Exercise input below:

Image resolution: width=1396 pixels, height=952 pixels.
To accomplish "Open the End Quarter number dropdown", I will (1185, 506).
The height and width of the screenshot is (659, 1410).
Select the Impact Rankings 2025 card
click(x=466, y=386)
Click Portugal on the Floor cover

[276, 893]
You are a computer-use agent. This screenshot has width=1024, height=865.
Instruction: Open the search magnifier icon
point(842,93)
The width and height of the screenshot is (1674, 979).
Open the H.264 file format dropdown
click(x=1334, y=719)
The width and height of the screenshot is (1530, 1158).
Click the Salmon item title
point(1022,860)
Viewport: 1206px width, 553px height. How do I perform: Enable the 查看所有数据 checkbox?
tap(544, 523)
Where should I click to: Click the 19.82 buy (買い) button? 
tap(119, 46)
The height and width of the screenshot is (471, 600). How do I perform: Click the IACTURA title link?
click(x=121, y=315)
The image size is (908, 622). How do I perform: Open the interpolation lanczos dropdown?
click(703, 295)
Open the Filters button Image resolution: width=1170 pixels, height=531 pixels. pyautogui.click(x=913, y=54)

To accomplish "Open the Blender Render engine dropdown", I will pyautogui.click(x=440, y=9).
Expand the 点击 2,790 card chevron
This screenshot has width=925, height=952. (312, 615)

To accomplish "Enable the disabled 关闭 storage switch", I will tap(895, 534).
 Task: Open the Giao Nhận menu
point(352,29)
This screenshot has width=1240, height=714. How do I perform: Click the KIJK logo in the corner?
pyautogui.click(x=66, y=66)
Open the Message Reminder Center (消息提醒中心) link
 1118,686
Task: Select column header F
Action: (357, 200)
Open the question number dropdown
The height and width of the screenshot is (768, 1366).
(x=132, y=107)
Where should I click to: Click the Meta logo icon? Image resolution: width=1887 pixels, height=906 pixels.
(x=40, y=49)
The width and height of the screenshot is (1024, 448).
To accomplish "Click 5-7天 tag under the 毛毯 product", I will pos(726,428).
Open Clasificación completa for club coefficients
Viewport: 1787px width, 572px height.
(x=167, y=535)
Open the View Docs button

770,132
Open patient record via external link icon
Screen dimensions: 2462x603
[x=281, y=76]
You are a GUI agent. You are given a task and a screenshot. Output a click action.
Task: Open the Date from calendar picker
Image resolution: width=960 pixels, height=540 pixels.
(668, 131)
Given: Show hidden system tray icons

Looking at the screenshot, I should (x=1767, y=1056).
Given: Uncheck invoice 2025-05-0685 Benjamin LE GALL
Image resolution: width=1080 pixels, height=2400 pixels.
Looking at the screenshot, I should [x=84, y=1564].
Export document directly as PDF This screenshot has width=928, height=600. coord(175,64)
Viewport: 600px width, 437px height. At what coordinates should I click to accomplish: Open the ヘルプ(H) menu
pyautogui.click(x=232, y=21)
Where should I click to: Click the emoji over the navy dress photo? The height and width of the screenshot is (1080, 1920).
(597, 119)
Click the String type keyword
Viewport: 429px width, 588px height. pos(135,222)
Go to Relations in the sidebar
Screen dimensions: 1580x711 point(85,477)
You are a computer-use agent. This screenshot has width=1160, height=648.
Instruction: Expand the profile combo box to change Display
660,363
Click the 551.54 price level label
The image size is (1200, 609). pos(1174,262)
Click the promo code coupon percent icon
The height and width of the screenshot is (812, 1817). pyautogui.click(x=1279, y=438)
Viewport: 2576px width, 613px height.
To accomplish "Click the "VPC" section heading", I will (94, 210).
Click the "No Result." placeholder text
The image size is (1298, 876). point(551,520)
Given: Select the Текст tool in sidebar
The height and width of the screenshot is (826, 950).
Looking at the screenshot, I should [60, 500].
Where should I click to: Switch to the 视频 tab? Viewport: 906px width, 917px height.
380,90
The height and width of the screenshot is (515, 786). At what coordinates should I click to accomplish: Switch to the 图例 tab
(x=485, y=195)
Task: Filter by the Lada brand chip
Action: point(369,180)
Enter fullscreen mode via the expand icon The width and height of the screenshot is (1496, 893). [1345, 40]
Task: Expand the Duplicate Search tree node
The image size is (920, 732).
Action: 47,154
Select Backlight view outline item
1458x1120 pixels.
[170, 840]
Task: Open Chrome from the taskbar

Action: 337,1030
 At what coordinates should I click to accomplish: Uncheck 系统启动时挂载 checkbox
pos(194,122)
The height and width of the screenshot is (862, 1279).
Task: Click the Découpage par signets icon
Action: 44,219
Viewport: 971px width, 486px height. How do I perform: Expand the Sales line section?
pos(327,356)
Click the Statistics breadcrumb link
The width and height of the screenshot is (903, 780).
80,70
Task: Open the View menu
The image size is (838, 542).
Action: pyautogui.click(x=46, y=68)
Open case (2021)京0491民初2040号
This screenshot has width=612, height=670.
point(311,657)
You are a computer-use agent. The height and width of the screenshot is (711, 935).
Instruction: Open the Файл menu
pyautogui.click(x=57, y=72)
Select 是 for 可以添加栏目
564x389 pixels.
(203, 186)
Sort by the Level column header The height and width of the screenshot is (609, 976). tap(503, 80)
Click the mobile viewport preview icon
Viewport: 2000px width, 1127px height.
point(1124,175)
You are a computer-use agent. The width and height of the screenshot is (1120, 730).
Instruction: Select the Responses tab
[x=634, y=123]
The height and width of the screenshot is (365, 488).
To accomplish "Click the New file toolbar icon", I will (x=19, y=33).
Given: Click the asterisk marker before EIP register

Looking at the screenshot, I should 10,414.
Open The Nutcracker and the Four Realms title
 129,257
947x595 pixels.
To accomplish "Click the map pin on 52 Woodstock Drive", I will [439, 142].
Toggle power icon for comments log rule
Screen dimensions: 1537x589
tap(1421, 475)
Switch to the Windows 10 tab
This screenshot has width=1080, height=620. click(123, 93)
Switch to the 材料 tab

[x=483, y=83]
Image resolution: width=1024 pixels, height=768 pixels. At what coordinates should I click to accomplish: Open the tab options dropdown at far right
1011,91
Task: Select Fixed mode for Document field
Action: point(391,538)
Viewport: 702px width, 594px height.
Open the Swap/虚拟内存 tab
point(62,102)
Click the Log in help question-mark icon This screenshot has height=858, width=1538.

End of Exercise input.

→ What this task involves: Copy the records exactly.

→ Response:
Image resolution: width=1396 pixels, height=952 pixels.
To accomplish "Open the End Quarter number dropdown", I will (1185, 506).
The height and width of the screenshot is (659, 1410).
Select the Impact Rankings 2025 card
click(x=466, y=386)
Click Portugal on the Floor cover

[276, 893]
You are a computer-use agent. This screenshot has width=1024, height=865.
Instruction: Open the search magnifier icon
point(842,93)
The width and height of the screenshot is (1674, 979).
Open the H.264 file format dropdown
click(x=1334, y=719)
The width and height of the screenshot is (1530, 1158).
Click the Salmon item title
point(1022,860)
Viewport: 1206px width, 553px height. How do I perform: Enable the 查看所有数据 checkbox?
tap(544, 523)
Where should I click to: Click the 19.82 buy (買い) button? 
tap(119, 46)
The height and width of the screenshot is (471, 600). How do I perform: Click the IACTURA title link?
click(x=121, y=315)
The image size is (908, 622). How do I perform: Open the interpolation lanczos dropdown?
click(703, 295)
Open the Filters button Image resolution: width=1170 pixels, height=531 pixels. pyautogui.click(x=913, y=54)

To accomplish "Open the Blender Render engine dropdown", I will pyautogui.click(x=440, y=9).
Expand the 点击 2,790 card chevron
This screenshot has width=925, height=952. (312, 615)

To accomplish "Enable the disabled 关闭 storage switch", I will tap(895, 534).
 Task: Open the Giao Nhận menu
point(352,29)
This screenshot has width=1240, height=714. How do I perform: Click the KIJK logo in the corner?
pyautogui.click(x=66, y=66)
Open the Message Reminder Center (消息提醒中心) link
 1118,686
Task: Select column header F
Action: (357, 200)
Open the question number dropdown
The height and width of the screenshot is (768, 1366).
(x=132, y=107)
Where should I click to: Click the Meta logo icon? Image resolution: width=1887 pixels, height=906 pixels.
(x=40, y=49)
The width and height of the screenshot is (1024, 448).
To accomplish "Click 5-7天 tag under the 毛毯 product", I will pos(726,428).
Open Clasificación completa for club coefficients
Viewport: 1787px width, 572px height.
(x=167, y=535)
Open the View Docs button

770,132
Open patient record via external link icon
Screen dimensions: 2462x603
[x=281, y=76]
You are a GUI agent. You are given a task and a screenshot. Output a click action.
Task: Open the Date from calendar picker
Image resolution: width=960 pixels, height=540 pixels.
(668, 131)
Given: Show hidden system tray icons

Looking at the screenshot, I should (x=1767, y=1056).
Given: Uncheck invoice 2025-05-0685 Benjamin LE GALL
Image resolution: width=1080 pixels, height=2400 pixels.
Looking at the screenshot, I should [x=84, y=1564].
Export document directly as PDF This screenshot has width=928, height=600. coord(175,64)
Viewport: 600px width, 437px height. At what coordinates should I click to accomplish: Open the ヘルプ(H) menu
pyautogui.click(x=232, y=21)
Where should I click to: Click the emoji over the navy dress photo? The height and width of the screenshot is (1080, 1920).
(597, 119)
Click the String type keyword
Viewport: 429px width, 588px height. pos(135,222)
Go to Relations in the sidebar
Screen dimensions: 1580x711 point(85,477)
You are a computer-use agent. This screenshot has width=1160, height=648.
Instruction: Expand the profile combo box to change Display
660,363
Click the 551.54 price level label
The image size is (1200, 609). pos(1174,262)
Click the promo code coupon percent icon
The height and width of the screenshot is (812, 1817). pyautogui.click(x=1279, y=438)
Viewport: 2576px width, 613px height.
To accomplish "Click the "VPC" section heading", I will (94, 210).
Click the "No Result." placeholder text
The image size is (1298, 876). point(551,520)
Given: Select the Текст tool in sidebar
The height and width of the screenshot is (826, 950).
Looking at the screenshot, I should [60, 500].
Where should I click to: Switch to the 视频 tab? Viewport: 906px width, 917px height.
380,90
The height and width of the screenshot is (515, 786). At what coordinates should I click to accomplish: Switch to the 图例 tab
(x=485, y=195)
Task: Filter by the Lada brand chip
Action: point(369,180)
Enter fullscreen mode via the expand icon The width and height of the screenshot is (1496, 893). [1345, 40]
Task: Expand the Duplicate Search tree node
The image size is (920, 732).
Action: 47,154
Select Backlight view outline item
1458x1120 pixels.
[170, 840]
Task: Open Chrome from the taskbar

Action: 337,1030
 At what coordinates should I click to accomplish: Uncheck 系统启动时挂载 checkbox
pos(194,122)
The height and width of the screenshot is (862, 1279).
Task: Click the Découpage par signets icon
Action: 44,219
Viewport: 971px width, 486px height. How do I perform: Expand the Sales line section?
pos(327,356)
Click the Statistics breadcrumb link
The width and height of the screenshot is (903, 780).
80,70
Task: Open the View menu
The image size is (838, 542).
Action: pyautogui.click(x=46, y=68)
Open case (2021)京0491民初2040号
This screenshot has width=612, height=670.
point(311,657)
You are a computer-use agent. The height and width of the screenshot is (711, 935).
Instruction: Open the Файл menu
pyautogui.click(x=57, y=72)
Select 是 for 可以添加栏目
564x389 pixels.
(203, 186)
Sort by the Level column header The height and width of the screenshot is (609, 976). tap(503, 80)
Click the mobile viewport preview icon
Viewport: 2000px width, 1127px height.
point(1124,175)
You are a computer-use agent. The width and height of the screenshot is (1120, 730).
Instruction: Select the Responses tab
[x=634, y=123]
The height and width of the screenshot is (365, 488).
To accomplish "Click the New file toolbar icon", I will (x=19, y=33).
Given: Click the asterisk marker before EIP register

Looking at the screenshot, I should 10,414.
Open The Nutcracker and the Four Realms title
 129,257
947x595 pixels.
To accomplish "Click the map pin on 52 Woodstock Drive", I will [439, 142].
Toggle power icon for comments log rule
Screen dimensions: 1537x589
tap(1421, 475)
Switch to the Windows 10 tab
This screenshot has width=1080, height=620. click(123, 93)
Switch to the 材料 tab

[x=483, y=83]
Image resolution: width=1024 pixels, height=768 pixels. At what coordinates should I click to accomplish: Open the tab options dropdown at far right
1011,91
Task: Select Fixed mode for Document field
Action: point(391,538)
Viewport: 702px width, 594px height.
Open the Swap/虚拟内存 tab
point(62,102)
Click the Log in help question-mark icon This screenshot has height=858, width=1538.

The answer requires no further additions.